Haunted Hearts

 

Jennifer Finney Boylan (English) on her new novel I'm Looking Through You, and what it's like to open doors for transgendered people through the power of writing.

By Gerry Boyle '78
Photography by James Bowdoin
 

When you sat down to write after She’s Not There, was I’m Looking Through You the book you envisioned?
I tend to be working on several projects at once. I wait to see which one has the loudest voice. Originally I wanted to go back to fiction after She’s Not There. I thought, well, that’s that. But there were a lot of stray stories from my life that I wanted to find a way of telling. There are two stories that are not told in She’s Not There. The story of my father and the story of my sister. They are largely left out of that narrative because they are separate stories and they’re complicated stories.

Also, somebody pointed out that everything I’ve written has this big, lurking one-kind-or-another haunted house in it. Both in fiction and the short stories. I started doing some research on the house and I thought it would be interesting to do a story on what happens in a house, particularly a house with ghosts in it.

In the end, those two things combined and I was talking about growing up in a haunted house and I was also talking about what it means to be haunted. I soon realized that the idea of the psychological haunting is much more interesting to me than the idea of the Scooby Doo-type ghosts. Frankly, I don’t know if I believe in ghosts. I don’t know what to do when somebody starts talking about the ghosts they’ve seen. My eyes kind of glaze over. So in a way, telling the story of this house enabled me to tell the story of my father and my sister, it enabled me to have this more important conversation with my other ghost, which is my younger self. What does it mean for a woman to have had a boyhood? How do you make peace with the person you’ve been? I’ll also point out that that’s a dilemma that everybody faces. If you live long enough, it’s not something that’s unique to trans people. We’re all haunted by these children we used to be.

So now you’re taking I'm Looking Through You on the road?
I'm going to Barnes & Noble-Tribeca, in New York, and then next week it’s the Margaret Mitchell House in Atlanta.

Are you going to read?
Yeah, and it’s funny. This book doesn’t have a simple stand alone piece. She's Not There did. I found a couple of places where I could read just a chapter or two. This book makes more sense to read a few paragraphs from here, then a scene from there and just string it all together. So it took a while for me to figure out what gets read but I’ll start out with the first night in the house, the first time when the door creaks open. And then I cut to the scene where my father is downstairs playing the piano. A father-and-son moment. And then I cut ahead, that short scene where I'm looking in the mirror and I see that ghost for the first time in the mirror, and then at the end, the reunion, the scene where I look into the mirror and I see that ghost and I realize it's only me. There’s that line I’m very proud of where I say, “From what I can see, far more hearts are haunted than houses.”
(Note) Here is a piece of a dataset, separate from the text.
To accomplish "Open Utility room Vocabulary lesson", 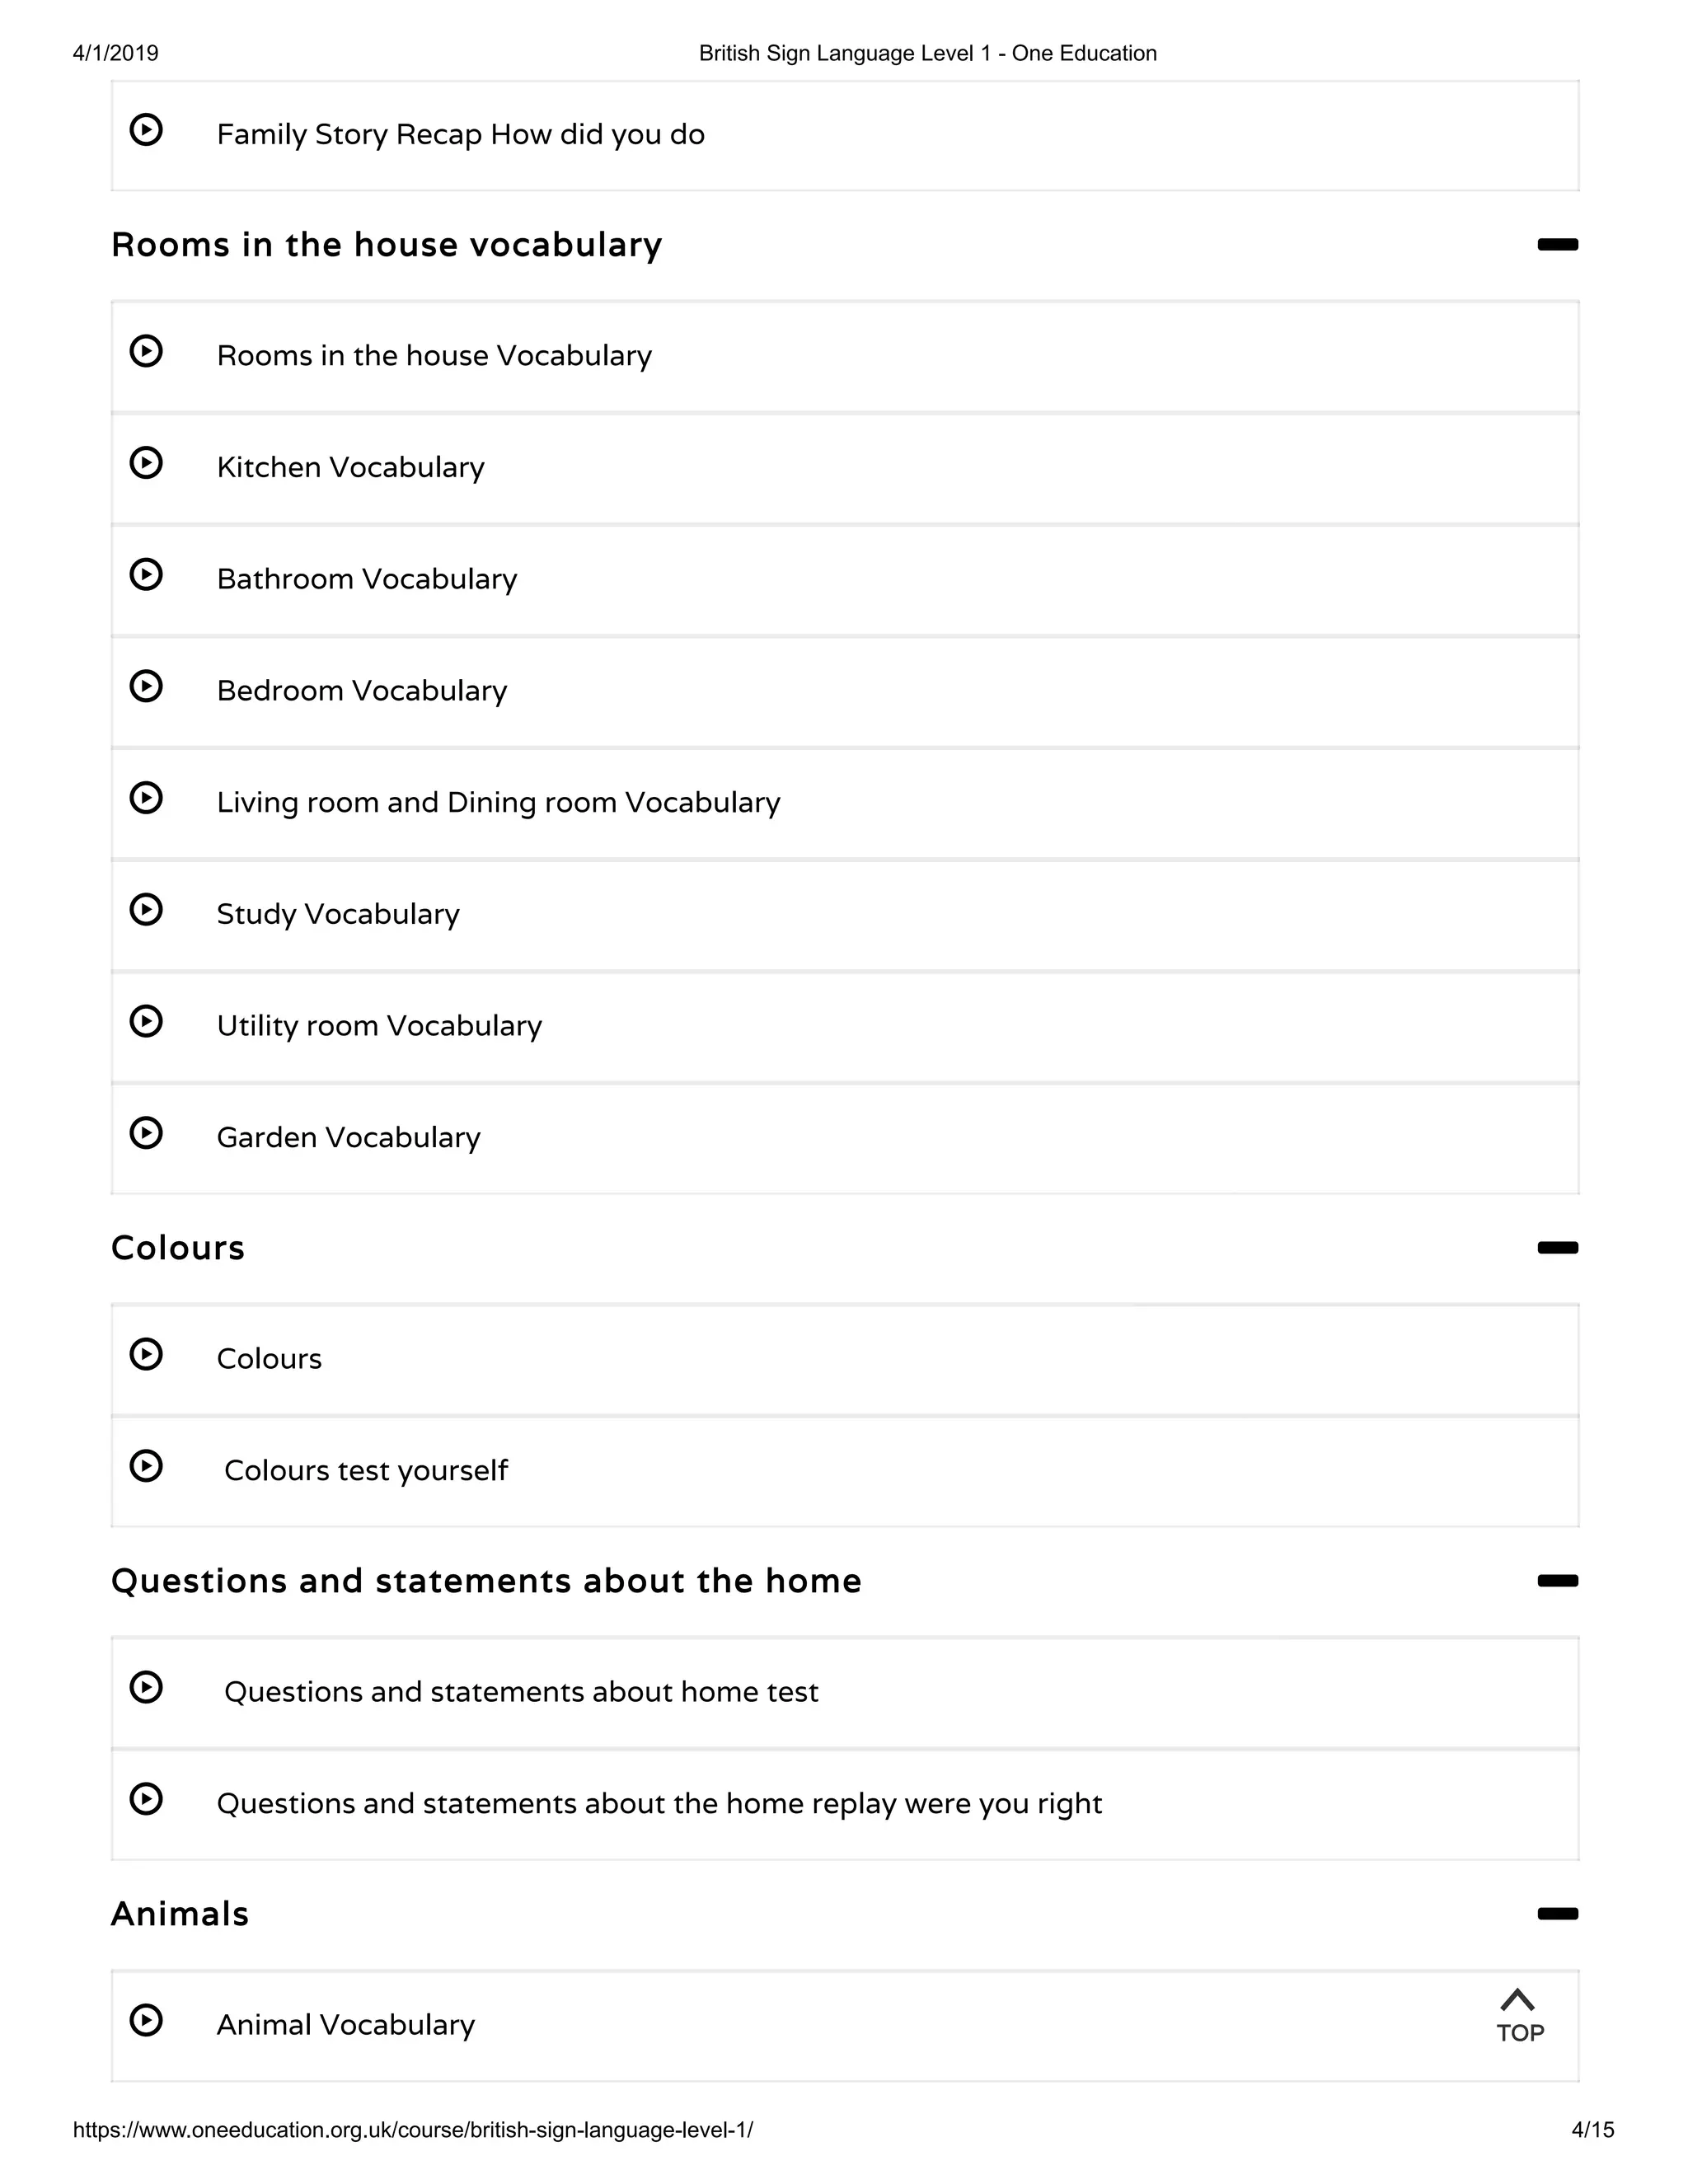I will coord(379,1026).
Do you think it’s helpful to have read She’s Not There first?
No, not particularly. People who know my work will recognize that same authorial voice. But this is not a book about gender transition. This is a book where a trans person’s experience is part of the narrative but there’s more to the narrative than that.

What about your film life? Has She's Not There been optioned?
Yeah, generally my work ends up being, like, you know how they pay farmers money for not growing tomatoes? I tend to get some income, which starts out as a lot of money and over time turns into a smaller amount of money for movies that are never made. Actually, it’s not a bad deal. It's a better situation than being paid money for bad movies. But on the other hand it would be nice if someone would make a good movie. I think She’s Not There would make a really cool movie. I'd like to see I'm looking through you as a TV show, actually. An ongoing show. I'm imagining me as a grown woman performing the role that Rod Serling used to perform on The Twilight Zone.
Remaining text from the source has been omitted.